I am currently in the frustrating situation of having a real blogging-bug (i.e. eager to blog), but not actually possessing the time or energy to do so. So, I thought I'd treat you by showing that I really do not progress in the slightest, by posting something that I posted elsewhere, back in 2003.
However, I should admit up-front that I am obviously smug from how "on the ball" I was.
I've been thinking about how we do theology in a post-modern context. I have got a whole lot more thinking to do on that one, but I am really helped by some of the Anabaptist approaches to Scripture. Remind me to blog on that sometime.

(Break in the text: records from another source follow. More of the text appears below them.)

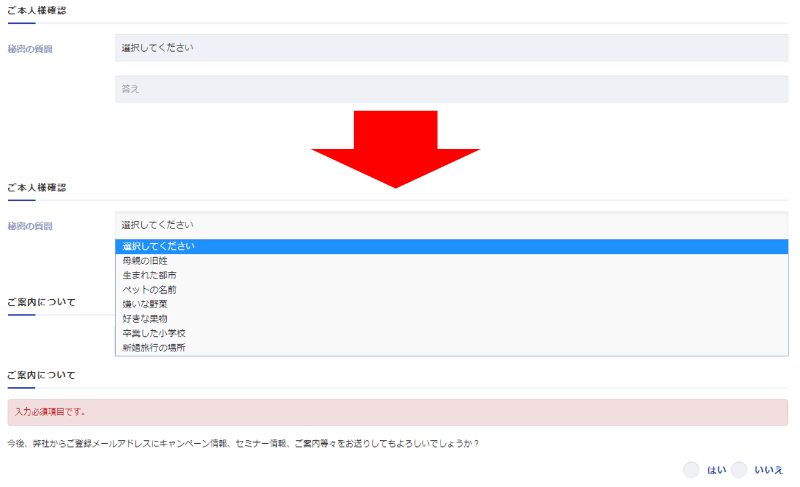The image size is (800, 487).
Task: Click the topmost ご本人様確認 heading
Action: click(x=36, y=9)
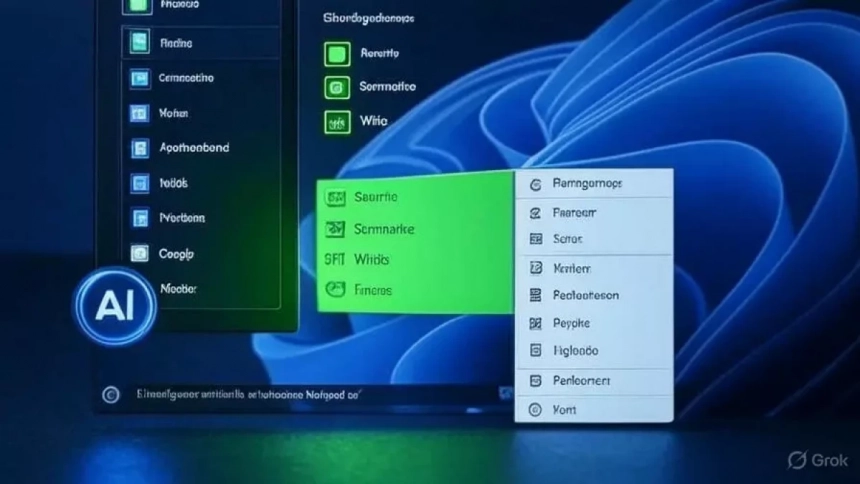The width and height of the screenshot is (860, 484).
Task: Click Searrfie in the green panel
Action: tap(375, 198)
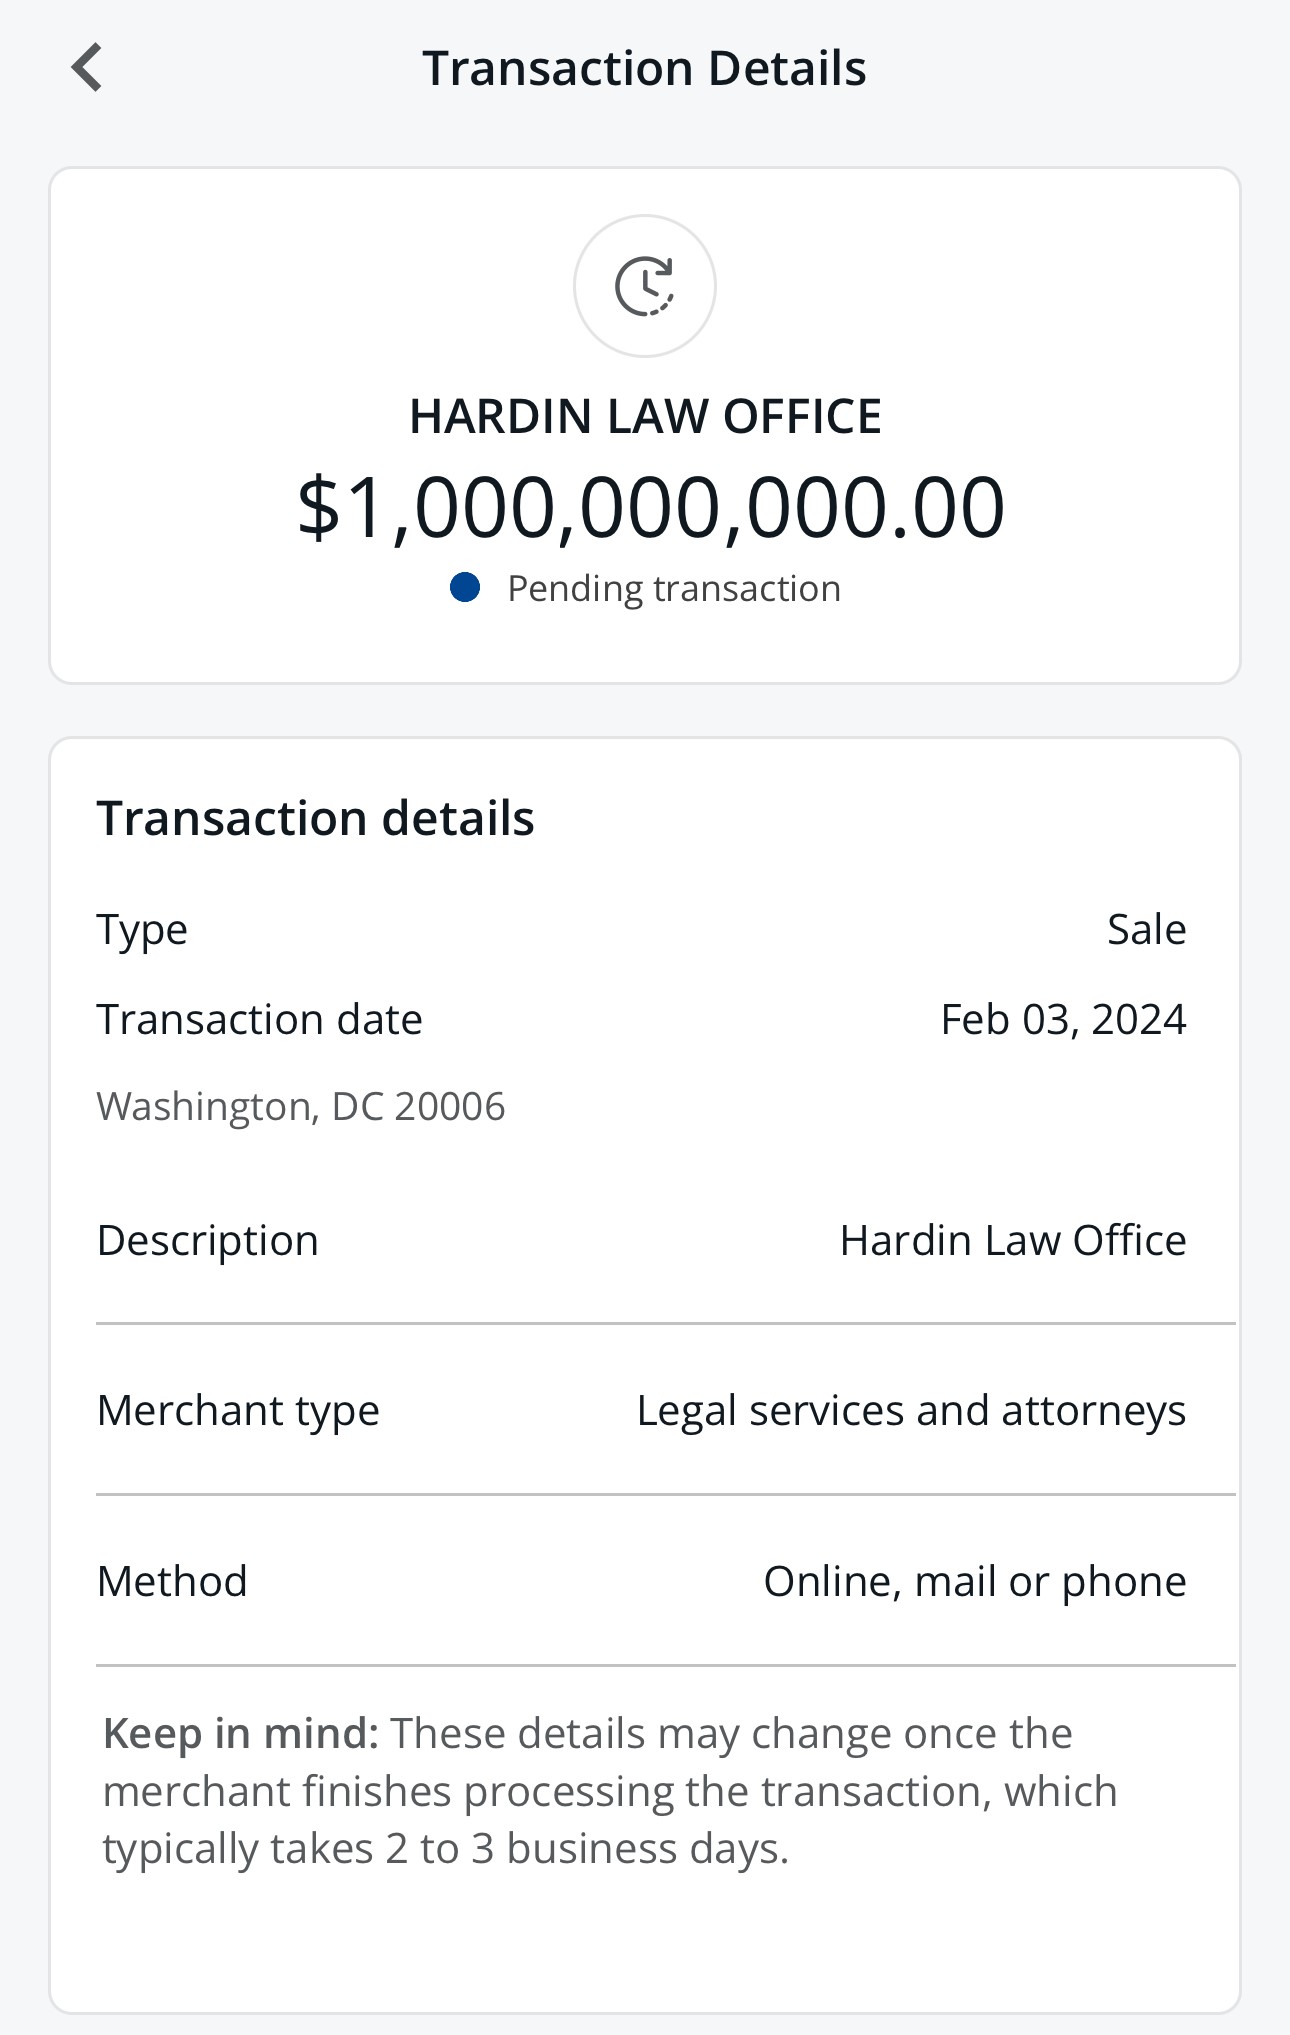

This got me thinking about those cherished doctrines that we will have to re-think in the emerging church. We may come out of it with the same conclusions as our modernist evangelical friends, but how we reach those conclusions will, I am fairly sure, have to change. (An obvious example would be our appeal to proof-texts as the basis for our ethics. Saying that the Bible says we should not murder, does *not* solve the abortion debate once and for all!) We wil also need to be aware of those doctrines that will become increasingly unpalatable to those around us. Some of these will be beliefs that are currently almost definitive of Evangelicalism.
So, here's my prediction - in no particular order - of doctrines that will a) be dropped b) be revised beyond all recognition or c) be held onto, but at a cost:
1) The belief in a literal, physical return of Christ to the earth (I don't even need to mention the rapture, do I?!)
2) Homosexual orientation or activity being unacceptable
3) The inerrancy of Scripture
4) 6-days Creation
5) Conscious faith in Christ as the only way to "heaven"
6) Charismatic gifts being limited to the Apostolic age
7) The belief in ever-lasting conscious torment
8) No sex before marriage (we just need to start being honest about that one!)